▶ **Problem requirements**
Output the run of lines that opens with the first line of the material below and closes with the line containing "Task: Open the Russian", both included, and drop the pictures.

▶ **Extracted material**
---

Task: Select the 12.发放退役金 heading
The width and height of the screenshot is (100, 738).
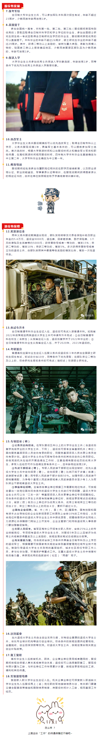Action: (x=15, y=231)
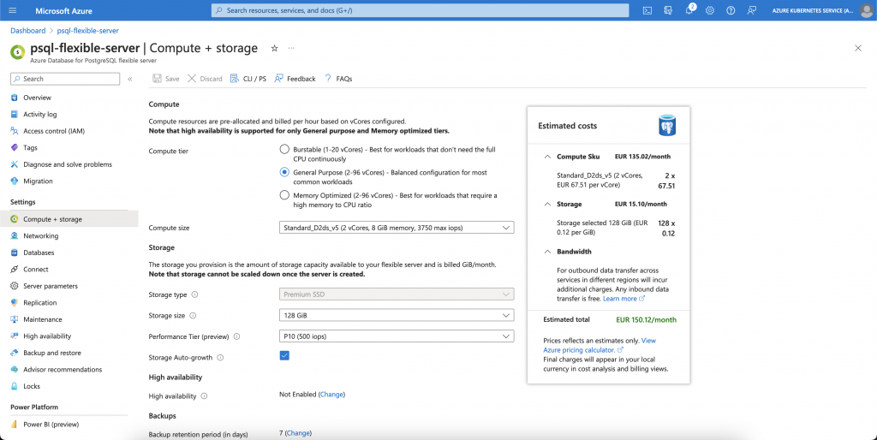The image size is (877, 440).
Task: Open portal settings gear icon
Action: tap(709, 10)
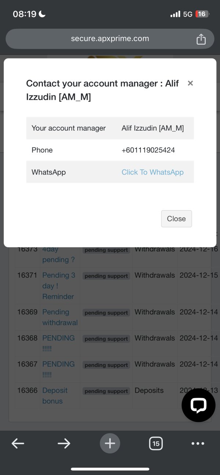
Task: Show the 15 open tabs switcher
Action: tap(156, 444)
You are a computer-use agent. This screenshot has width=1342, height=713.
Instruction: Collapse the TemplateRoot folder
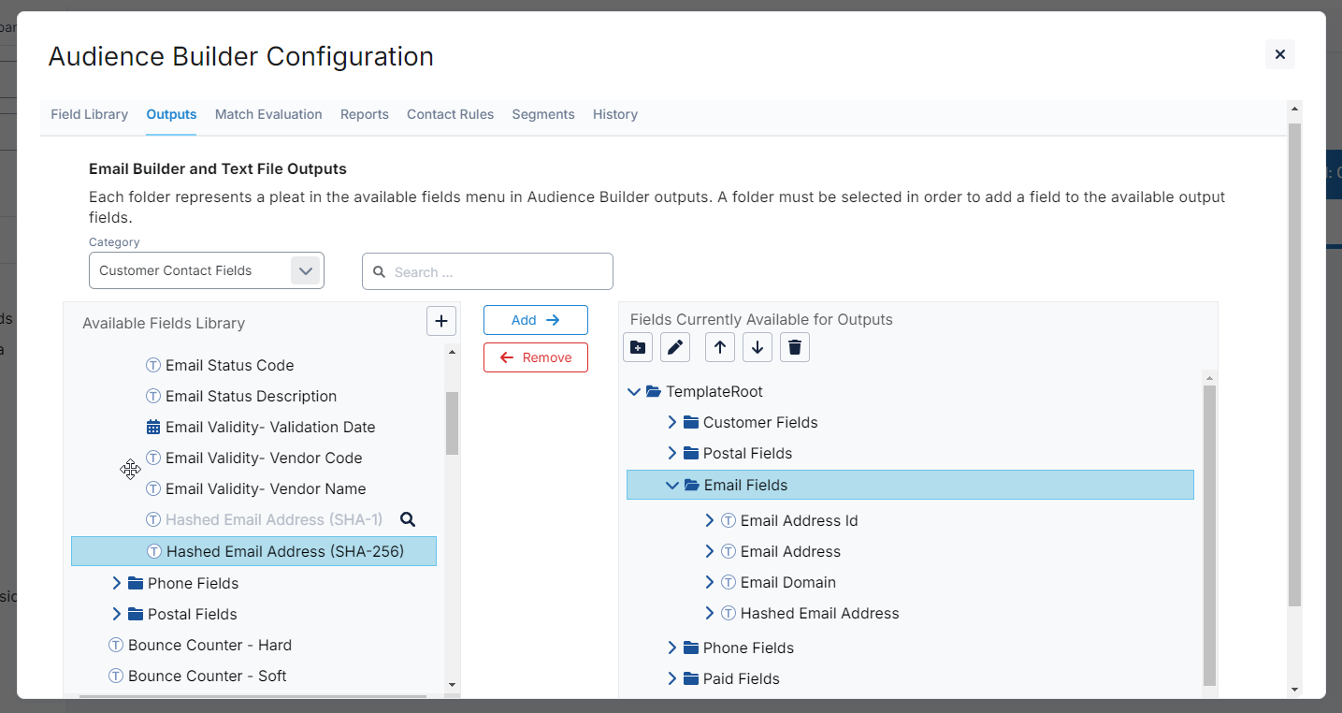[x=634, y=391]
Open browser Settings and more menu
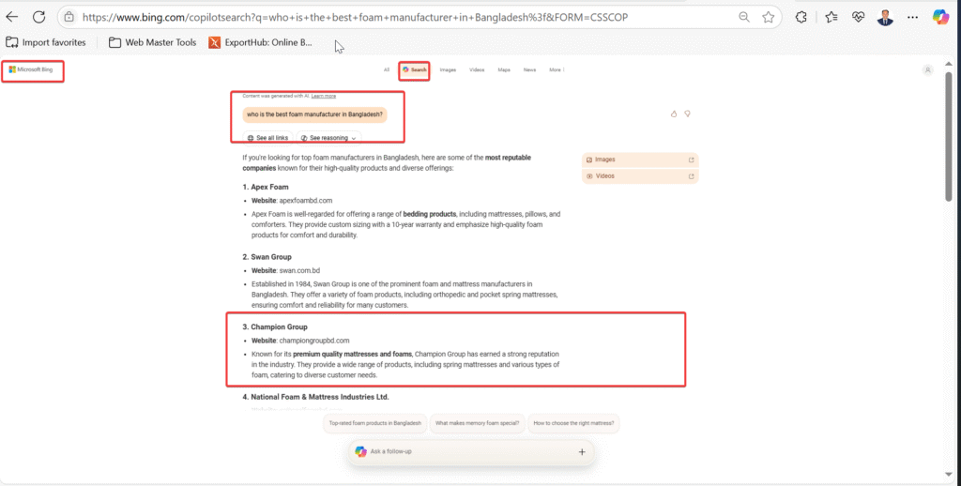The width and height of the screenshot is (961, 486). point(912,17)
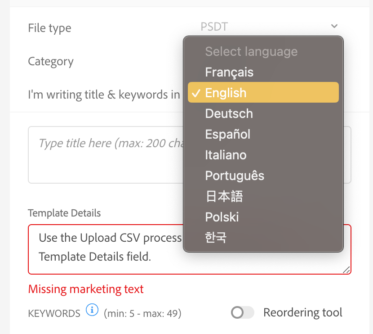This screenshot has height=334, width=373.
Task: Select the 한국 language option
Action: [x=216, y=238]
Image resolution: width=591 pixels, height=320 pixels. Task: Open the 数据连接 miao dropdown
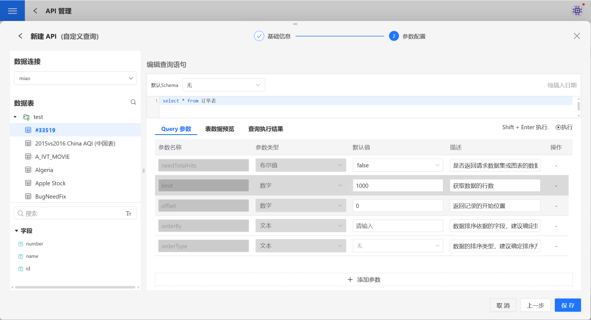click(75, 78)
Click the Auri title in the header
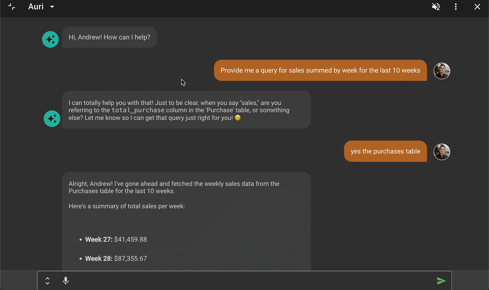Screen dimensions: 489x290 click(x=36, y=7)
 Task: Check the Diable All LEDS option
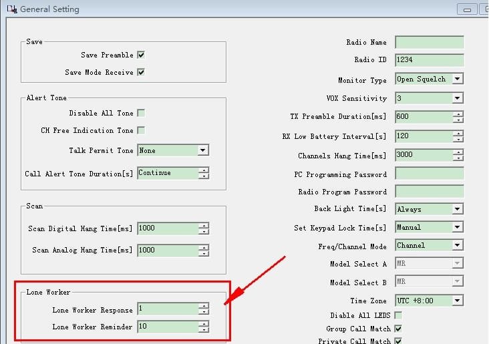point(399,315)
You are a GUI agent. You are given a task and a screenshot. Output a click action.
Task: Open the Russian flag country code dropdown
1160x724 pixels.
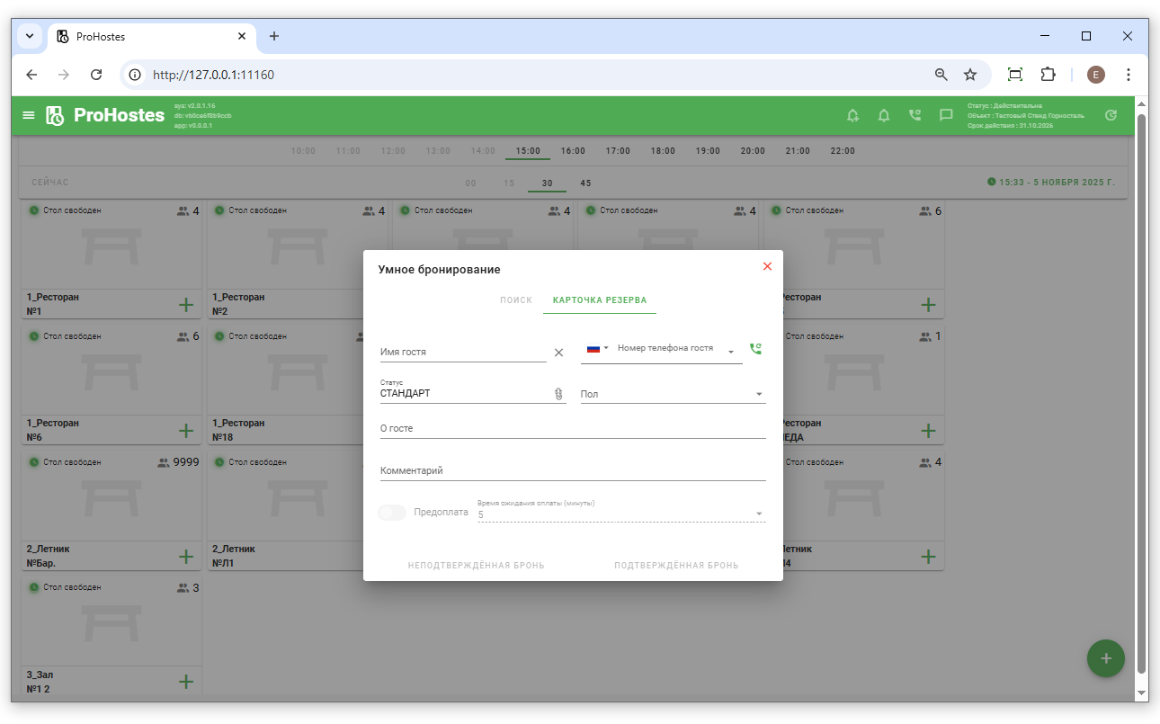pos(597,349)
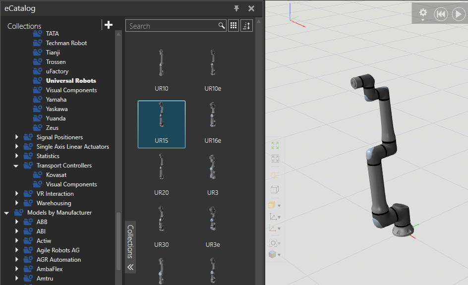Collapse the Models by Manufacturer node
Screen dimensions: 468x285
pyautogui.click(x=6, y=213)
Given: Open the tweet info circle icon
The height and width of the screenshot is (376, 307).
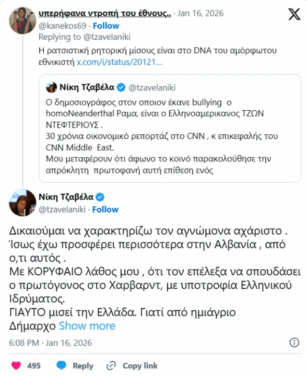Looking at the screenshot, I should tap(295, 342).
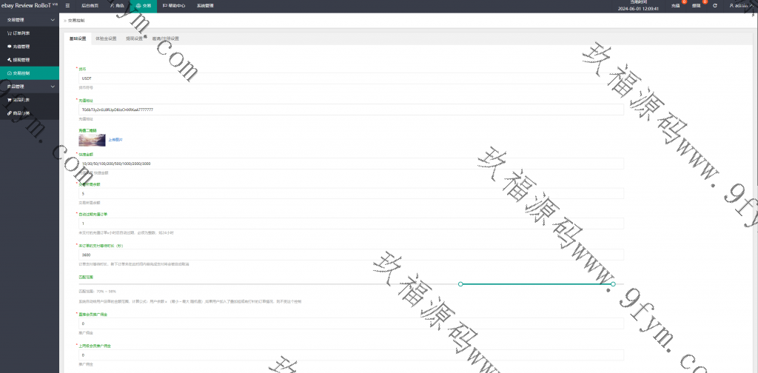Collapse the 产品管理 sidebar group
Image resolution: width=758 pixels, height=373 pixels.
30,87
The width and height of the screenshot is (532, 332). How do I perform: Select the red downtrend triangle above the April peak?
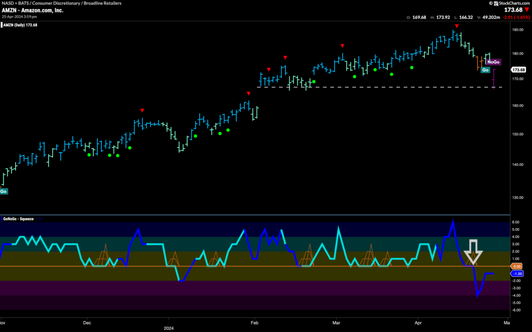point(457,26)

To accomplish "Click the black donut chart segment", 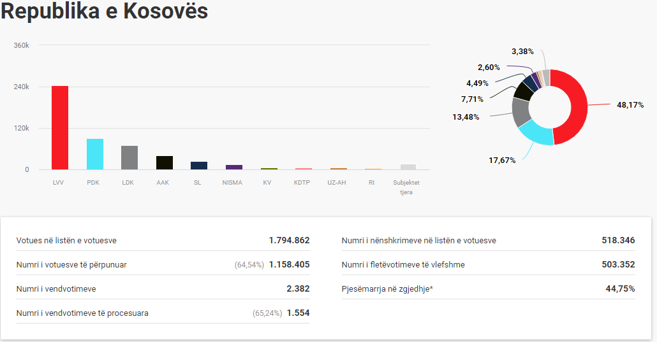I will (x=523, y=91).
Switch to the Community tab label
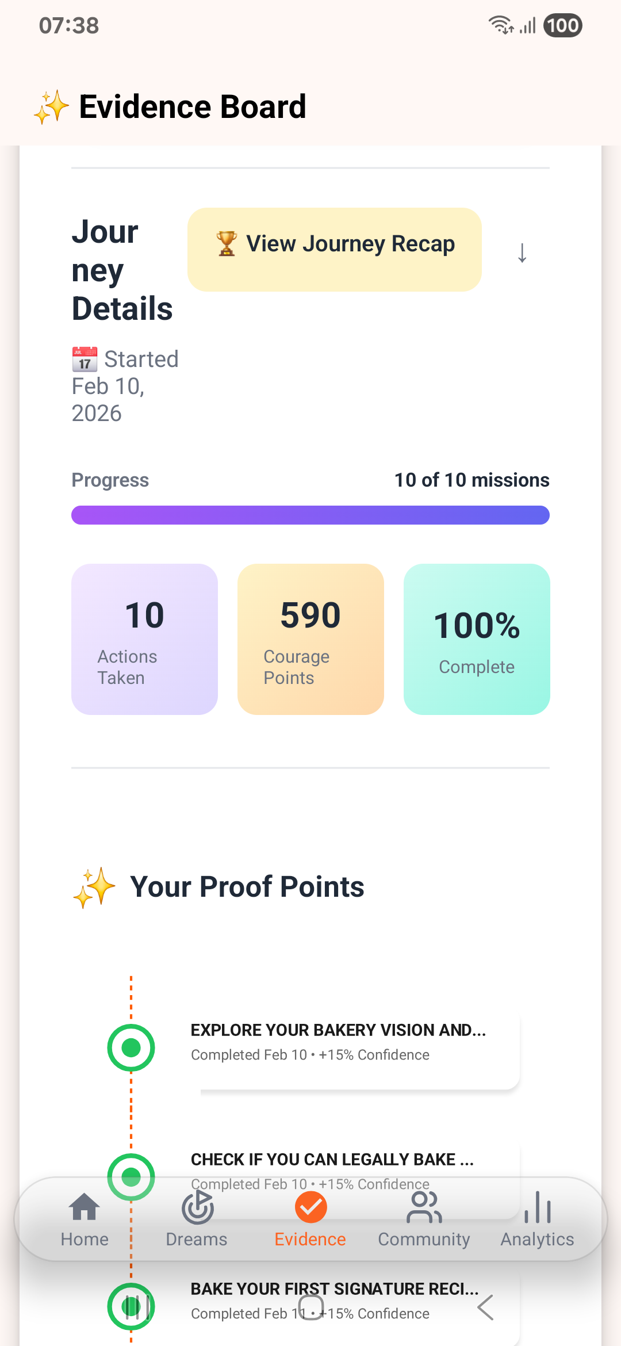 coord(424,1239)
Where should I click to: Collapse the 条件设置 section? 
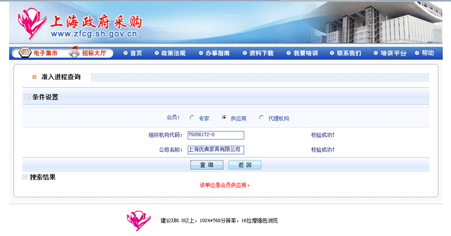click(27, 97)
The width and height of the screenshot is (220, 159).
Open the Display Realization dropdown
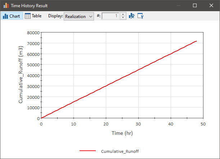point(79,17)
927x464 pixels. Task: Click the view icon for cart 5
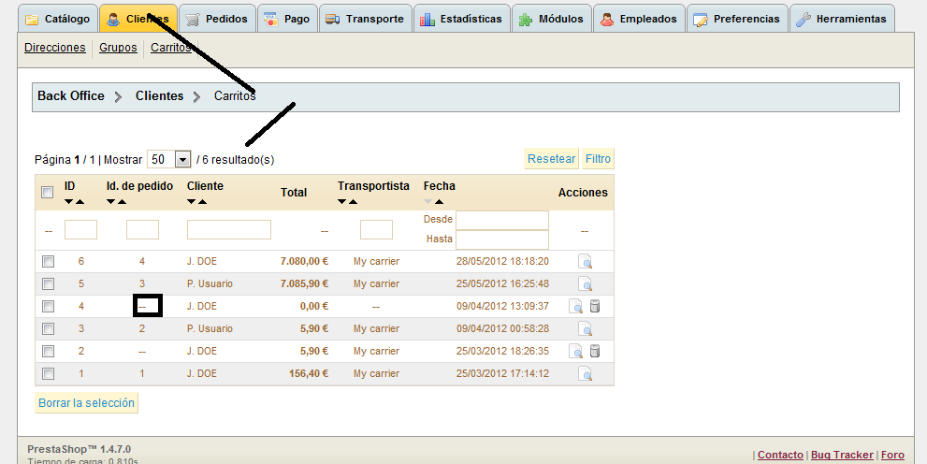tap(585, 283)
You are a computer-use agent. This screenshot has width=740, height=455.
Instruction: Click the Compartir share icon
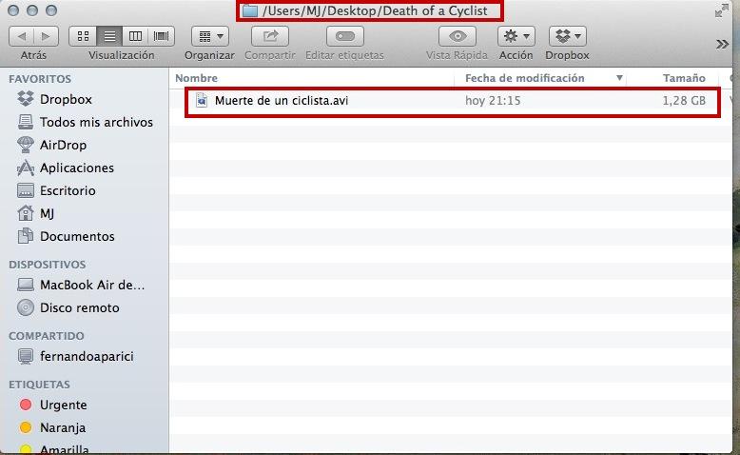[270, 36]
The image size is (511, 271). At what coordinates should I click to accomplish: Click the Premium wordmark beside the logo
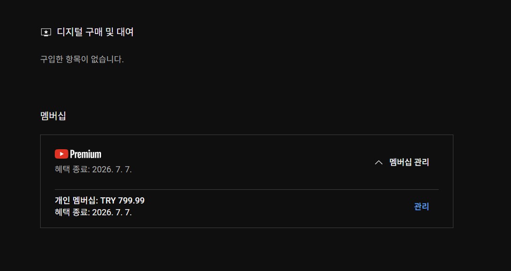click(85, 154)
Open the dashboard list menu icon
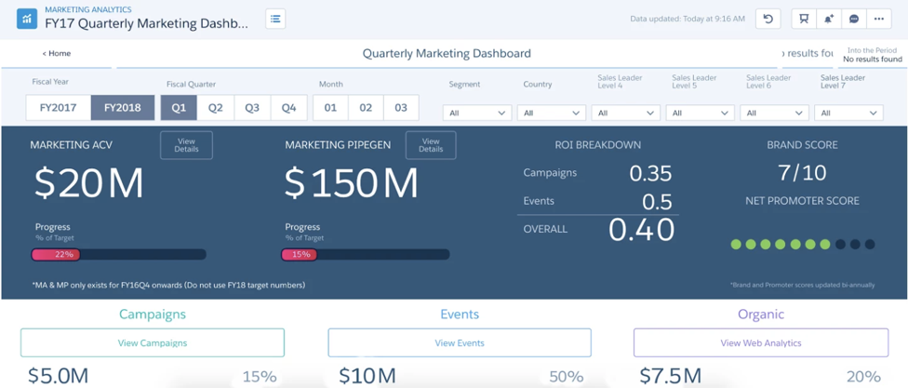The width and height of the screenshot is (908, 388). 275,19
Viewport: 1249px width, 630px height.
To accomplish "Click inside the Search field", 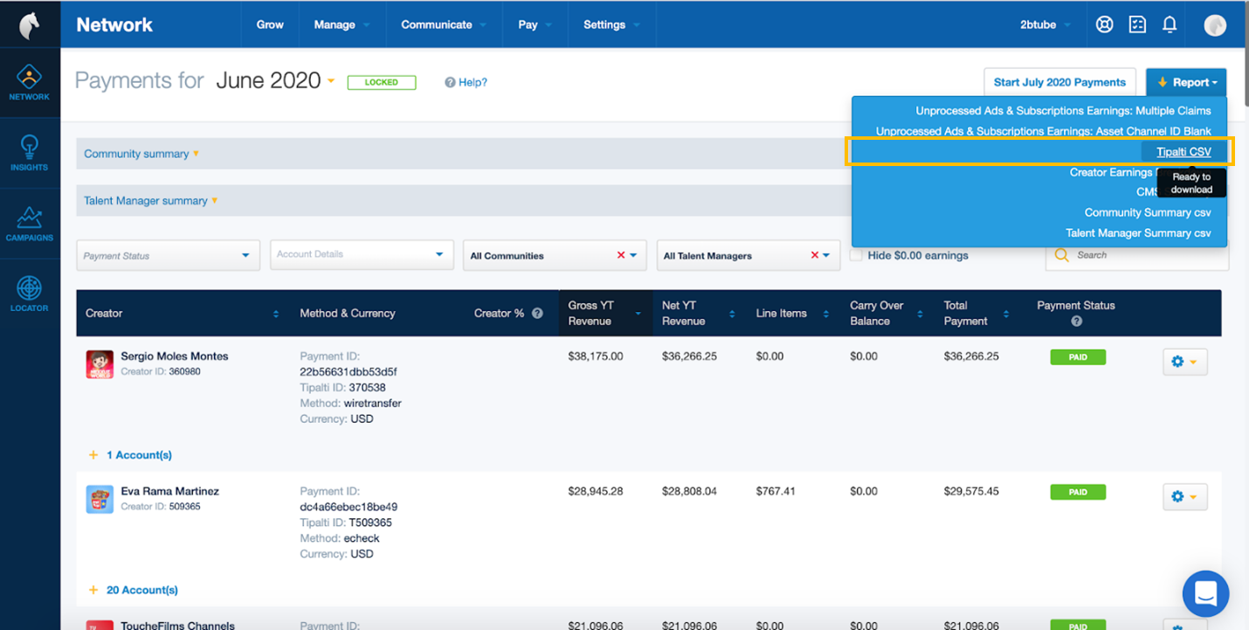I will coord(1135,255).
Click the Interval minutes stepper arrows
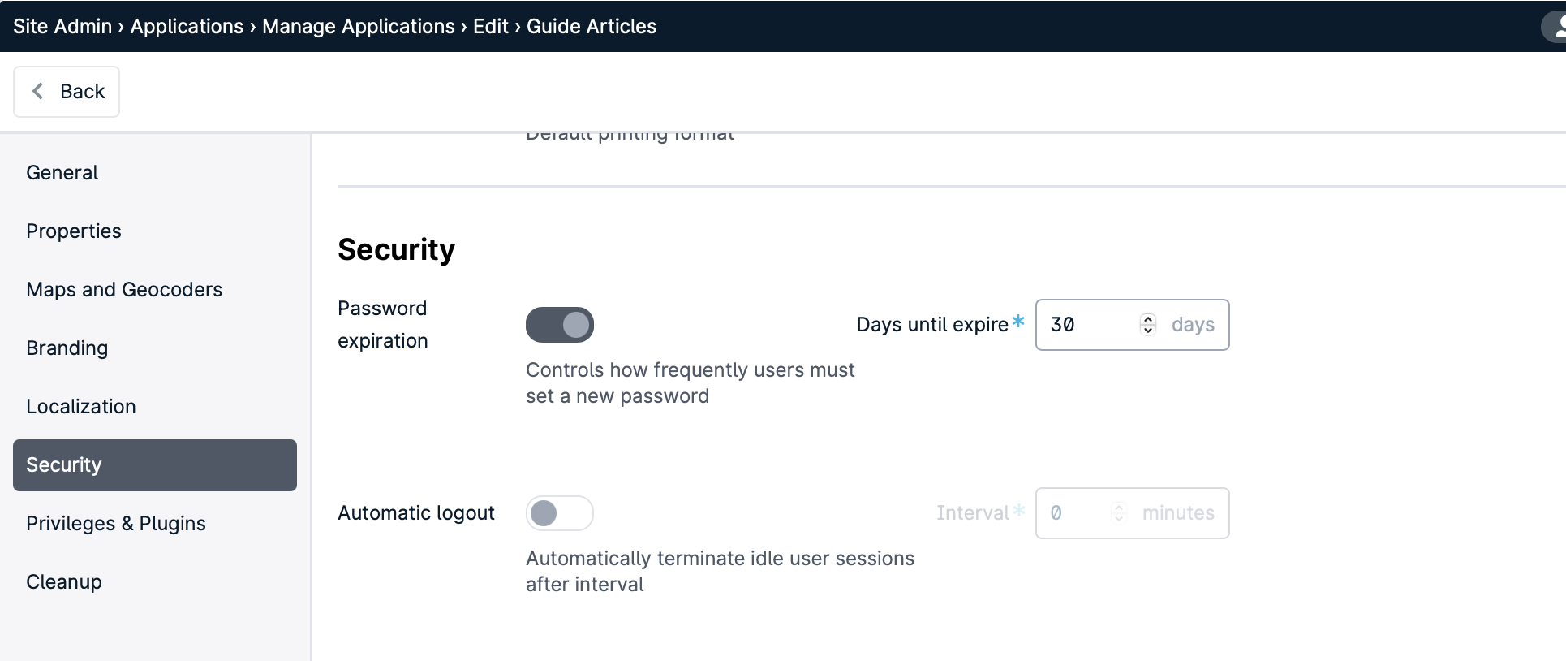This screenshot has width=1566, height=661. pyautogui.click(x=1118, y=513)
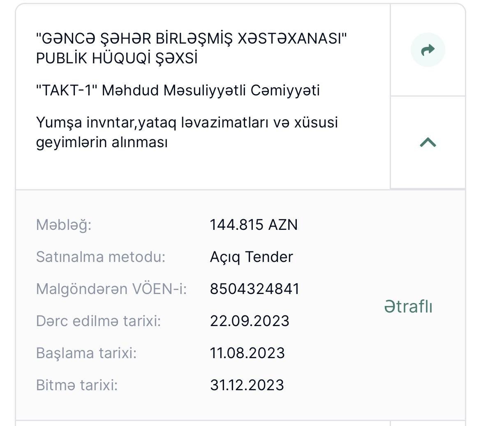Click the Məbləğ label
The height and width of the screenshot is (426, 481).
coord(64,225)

---

▶ **The answer**
Task: Select the 12.发放退役金 heading
The width and height of the screenshot is (100, 738).
Action: (x=15, y=231)
The image size is (877, 440).
Task: Open portal settings gear icon
Action: tap(709, 10)
Task: Show the 15 open tabs switcher
Action: tap(156, 444)
You are a computer-use agent. This screenshot has width=1342, height=713.
Instruction: Collapse the TemplateRoot folder
[x=634, y=391]
Open browser Settings and more menu
The width and height of the screenshot is (961, 486). point(912,17)
This screenshot has height=334, width=373.
Task: Select the 한국 language option
Action: [x=216, y=238]
Image resolution: width=591 pixels, height=320 pixels. Task: Open the 数据连接 miao dropdown
click(75, 78)
Click the Auri title in the header
Screen dimensions: 489x290 click(x=36, y=7)
 Task: Check the Diable All LEDS option
point(399,315)
You are a GUI agent. You are given a task and a screenshot. Output a click action.
Task: Open the Russian flag country code dropdown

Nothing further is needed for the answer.